## Challenge
Identify every line in the entries below that contains the word "dropdown" and copy each of those lines, treating uppercase and lowercase letters as different.

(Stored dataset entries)
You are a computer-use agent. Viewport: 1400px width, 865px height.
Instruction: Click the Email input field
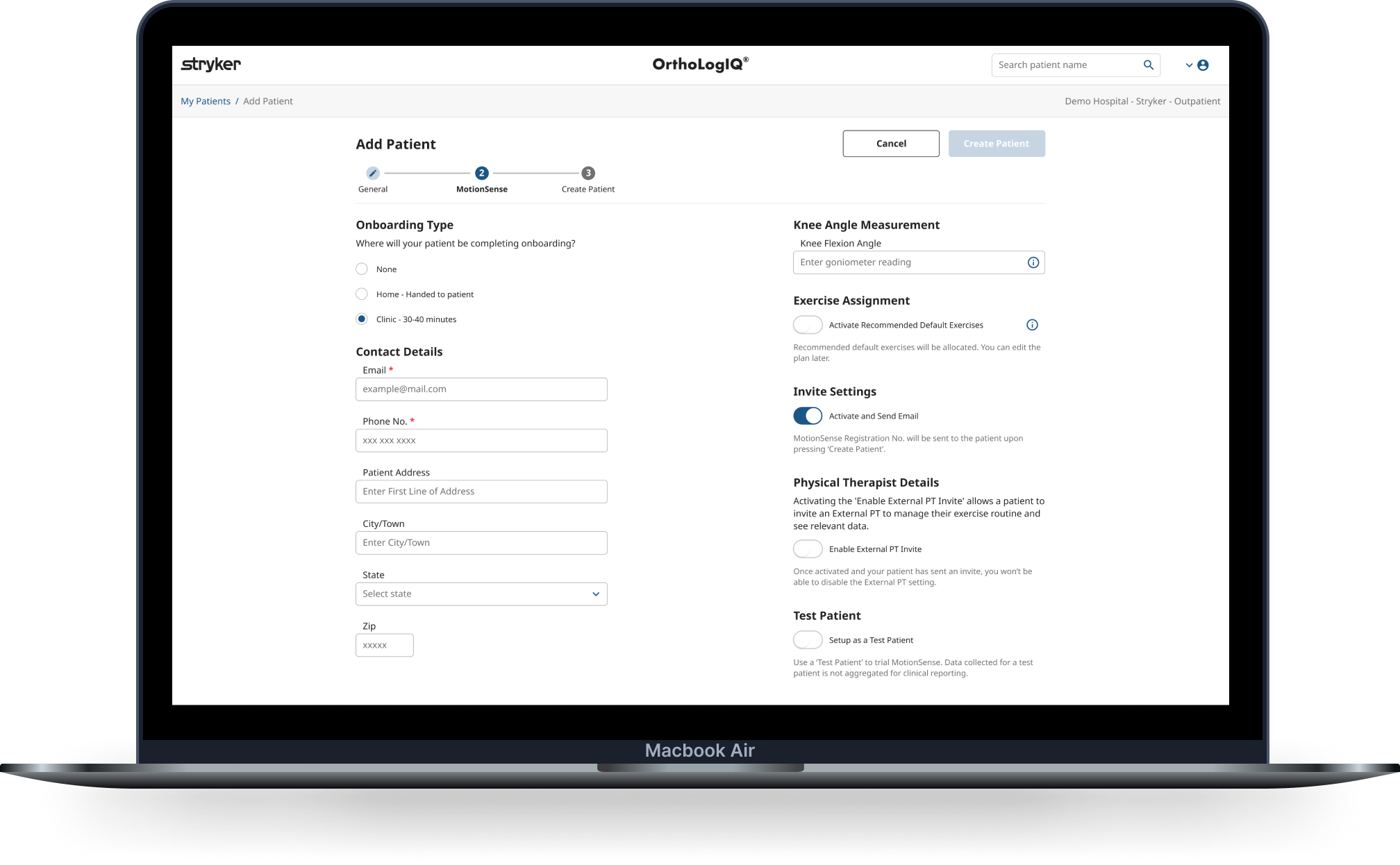click(481, 389)
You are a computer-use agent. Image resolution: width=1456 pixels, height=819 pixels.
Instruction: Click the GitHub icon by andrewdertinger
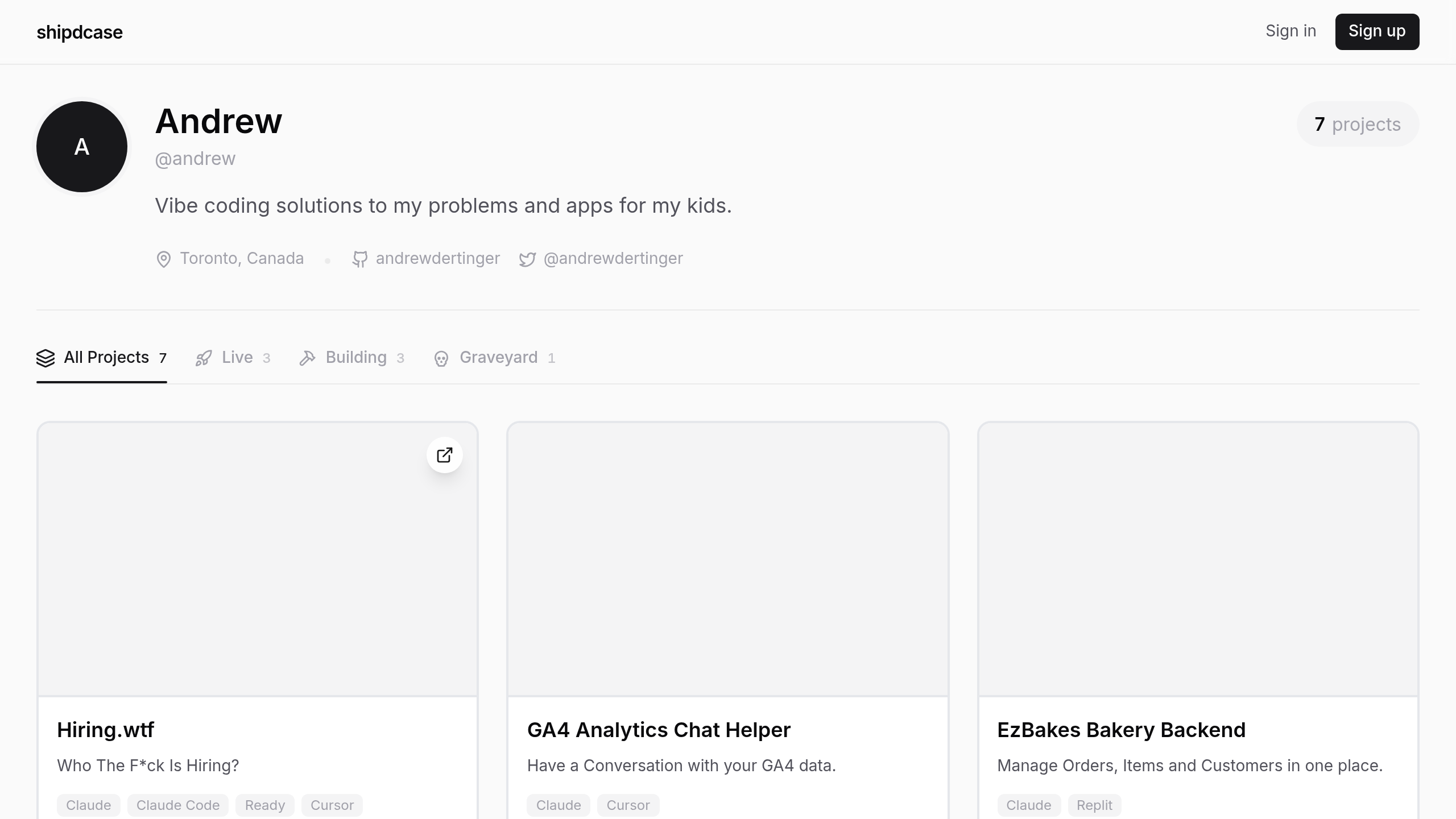(x=359, y=259)

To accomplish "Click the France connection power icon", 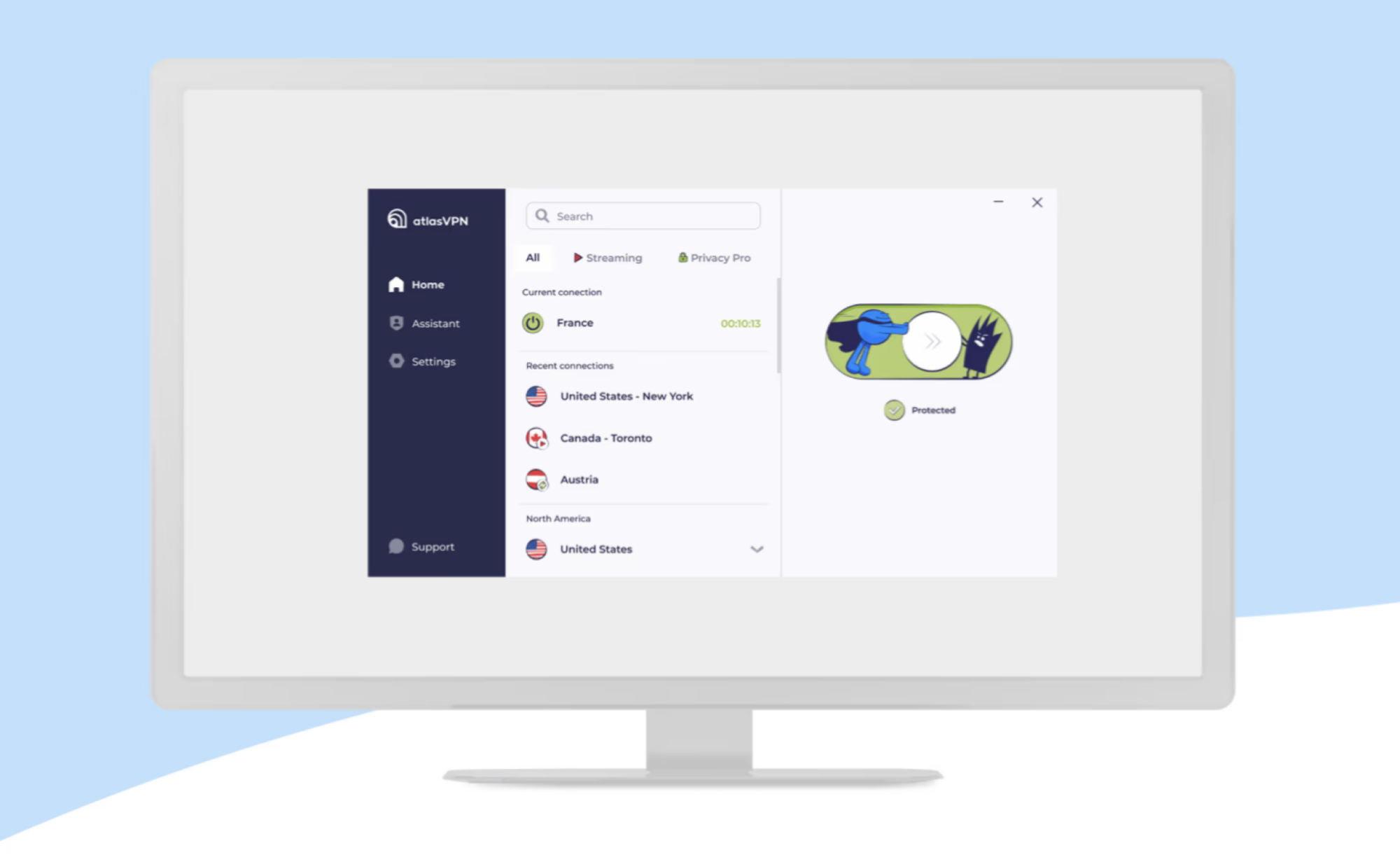I will (x=536, y=322).
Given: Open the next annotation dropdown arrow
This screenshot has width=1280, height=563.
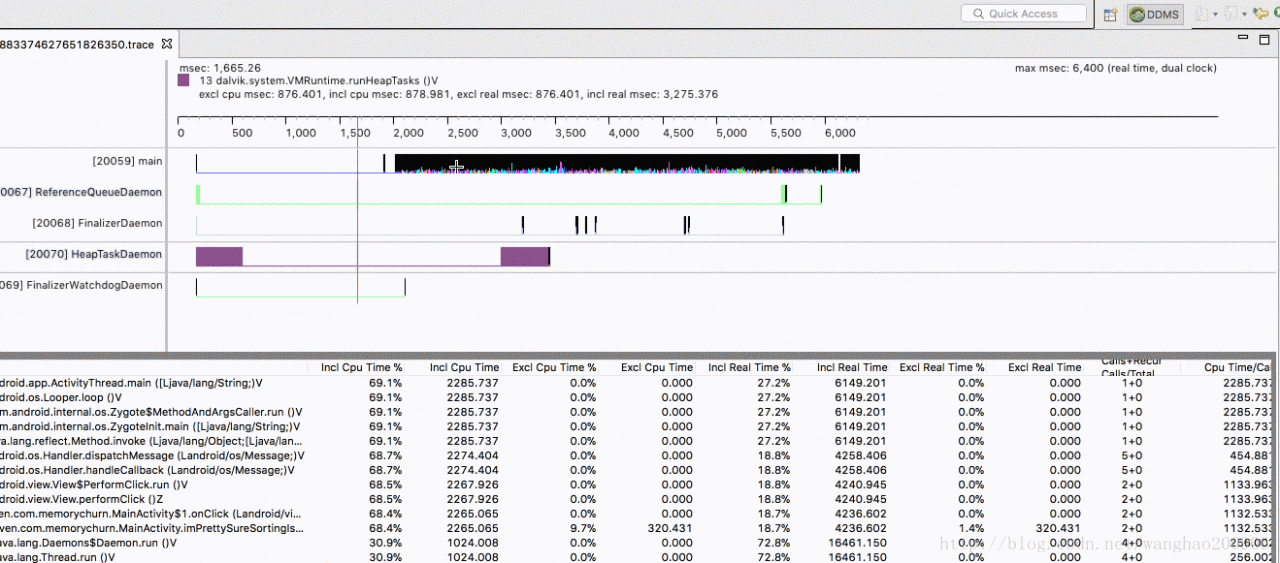Looking at the screenshot, I should (1214, 14).
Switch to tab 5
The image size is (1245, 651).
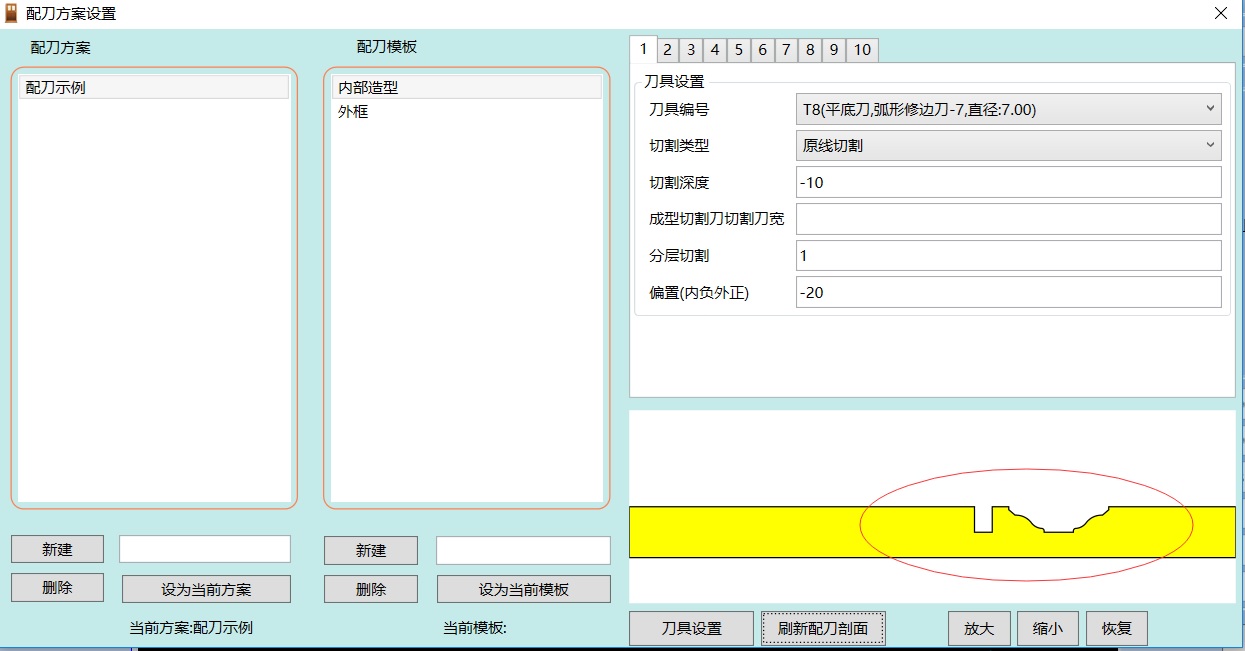click(738, 50)
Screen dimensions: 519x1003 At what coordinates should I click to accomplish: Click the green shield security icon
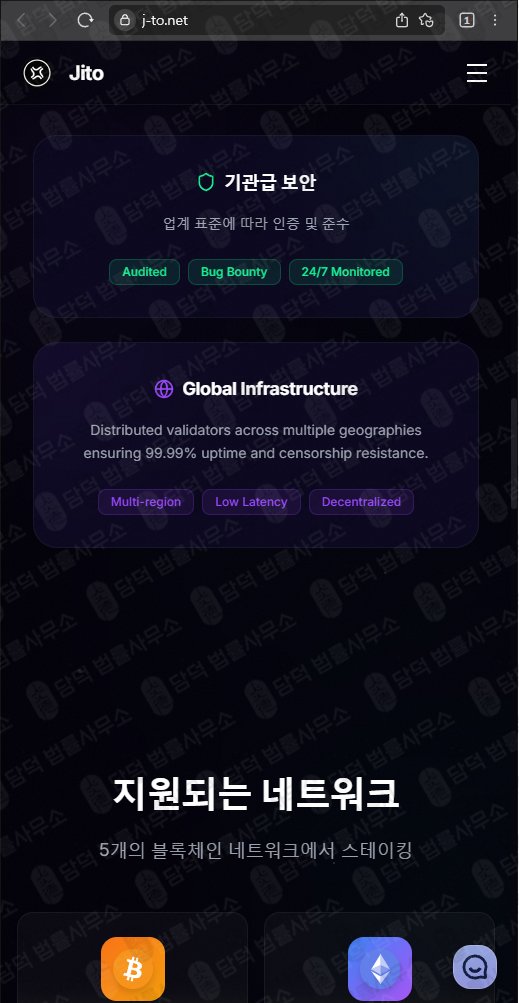205,183
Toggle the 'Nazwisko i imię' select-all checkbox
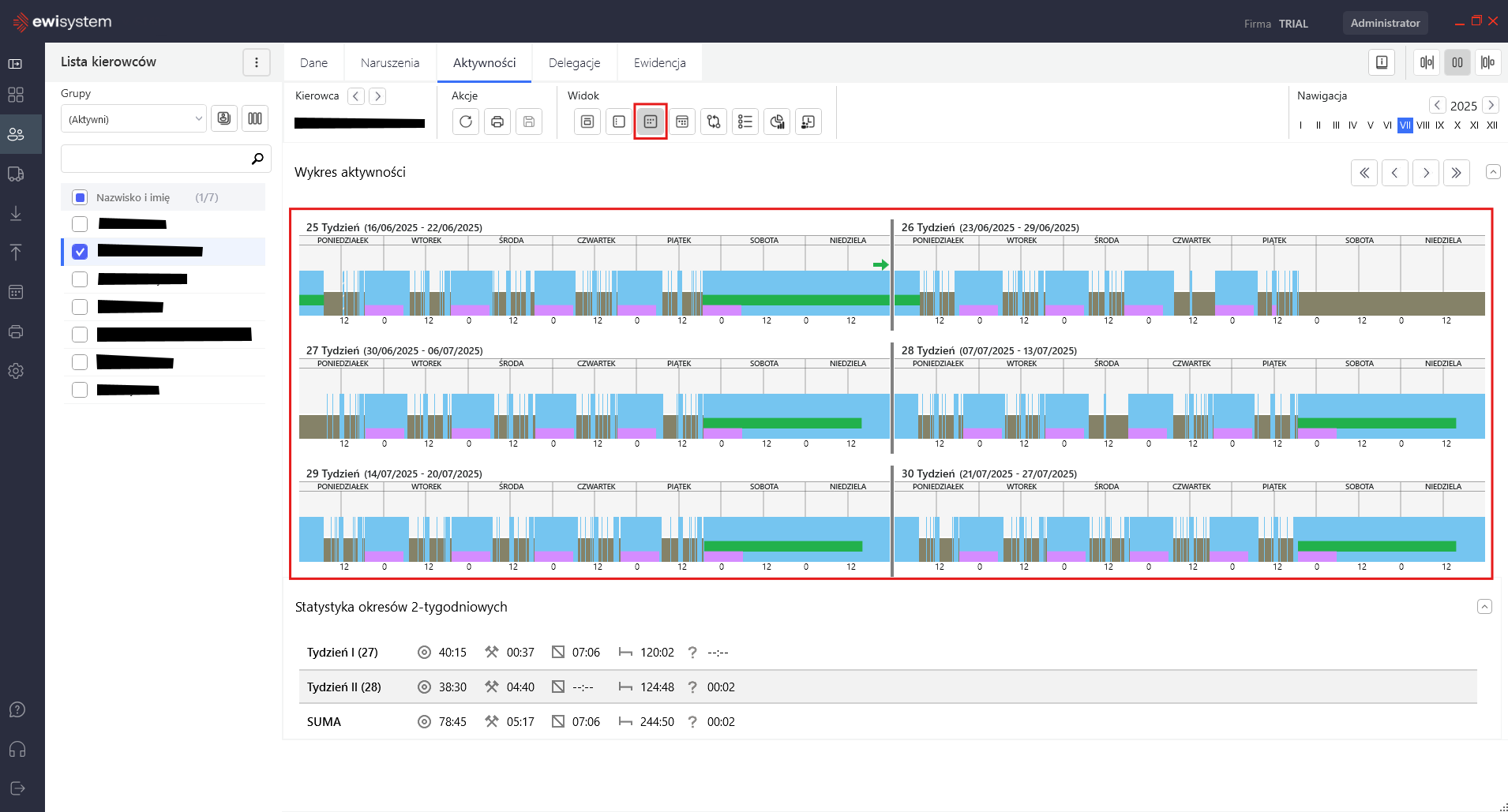The image size is (1508, 812). pos(80,197)
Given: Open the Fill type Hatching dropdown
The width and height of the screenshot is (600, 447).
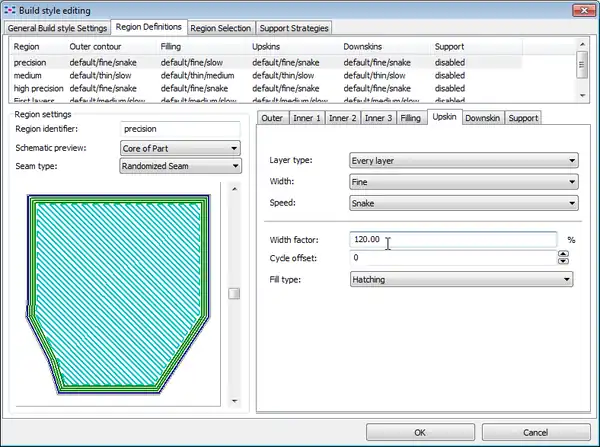Looking at the screenshot, I should tap(460, 281).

## Correct result
Given: Open the next annotation dropdown arrow
Given: Open the Fill type Hatching dropdown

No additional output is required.